*Dataset content:*

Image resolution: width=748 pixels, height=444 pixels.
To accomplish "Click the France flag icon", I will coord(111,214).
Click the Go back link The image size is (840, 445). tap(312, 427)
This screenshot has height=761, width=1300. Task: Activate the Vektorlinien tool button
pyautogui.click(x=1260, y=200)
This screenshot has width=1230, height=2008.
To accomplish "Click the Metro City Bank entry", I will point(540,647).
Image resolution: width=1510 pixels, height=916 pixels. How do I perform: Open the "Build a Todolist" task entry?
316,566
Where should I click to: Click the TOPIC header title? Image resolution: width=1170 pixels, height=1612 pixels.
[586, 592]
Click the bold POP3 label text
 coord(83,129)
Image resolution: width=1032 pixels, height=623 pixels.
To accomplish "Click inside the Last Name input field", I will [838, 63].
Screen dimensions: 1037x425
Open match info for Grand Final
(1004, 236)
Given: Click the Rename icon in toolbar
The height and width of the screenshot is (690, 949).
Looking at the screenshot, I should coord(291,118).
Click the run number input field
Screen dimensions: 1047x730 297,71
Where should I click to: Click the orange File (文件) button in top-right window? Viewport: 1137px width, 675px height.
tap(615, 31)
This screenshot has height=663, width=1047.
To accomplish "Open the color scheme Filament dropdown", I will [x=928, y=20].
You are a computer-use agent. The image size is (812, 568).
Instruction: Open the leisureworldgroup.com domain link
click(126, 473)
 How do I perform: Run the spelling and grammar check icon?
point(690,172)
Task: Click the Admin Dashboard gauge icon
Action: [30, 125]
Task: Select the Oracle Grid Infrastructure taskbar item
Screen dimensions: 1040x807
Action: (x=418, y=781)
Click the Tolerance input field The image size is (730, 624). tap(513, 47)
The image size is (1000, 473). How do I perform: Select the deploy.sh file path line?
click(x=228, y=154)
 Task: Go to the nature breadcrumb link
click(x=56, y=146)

*Exercise instructions:*
Your answer should be every entry above, repeated exactly.

*Exercise output:*
Image resolution: width=748 pixels, height=444 pixels.
To accomplish "Click the France flag icon", I will coord(111,214).
Click the Go back link The image size is (840, 445). tap(312, 427)
This screenshot has height=761, width=1300. Task: Activate the Vektorlinien tool button
pyautogui.click(x=1260, y=200)
This screenshot has width=1230, height=2008.
To accomplish "Click the Metro City Bank entry", I will point(540,647).
Image resolution: width=1510 pixels, height=916 pixels. How do I perform: Open the "Build a Todolist" task entry?
316,566
Where should I click to: Click the TOPIC header title? Image resolution: width=1170 pixels, height=1612 pixels.
[586, 592]
Click the bold POP3 label text
 coord(83,129)
Image resolution: width=1032 pixels, height=623 pixels.
To accomplish "Click inside the Last Name input field", I will [838, 63].
Screen dimensions: 1037x425
Open match info for Grand Final
(1004, 236)
Given: Click the Rename icon in toolbar
The height and width of the screenshot is (690, 949).
Looking at the screenshot, I should coord(291,118).
Click the run number input field
Screen dimensions: 1047x730 297,71
Where should I click to: Click the orange File (文件) button in top-right window? Viewport: 1137px width, 675px height.
tap(615, 31)
This screenshot has height=663, width=1047.
To accomplish "Open the color scheme Filament dropdown", I will [x=928, y=20].
You are a computer-use agent. The image size is (812, 568).
Instruction: Open the leisureworldgroup.com domain link
click(126, 473)
 How do I perform: Run the spelling and grammar check icon?
point(690,172)
Task: Click the Admin Dashboard gauge icon
Action: [30, 125]
Task: Select the Oracle Grid Infrastructure taskbar item
Screen dimensions: 1040x807
Action: (x=418, y=781)
Click the Tolerance input field The image size is (730, 624). tap(513, 47)
The image size is (1000, 473). How do I perform: Select the deploy.sh file path line?
click(x=228, y=154)
 Task: Go to the nature breadcrumb link
click(x=56, y=146)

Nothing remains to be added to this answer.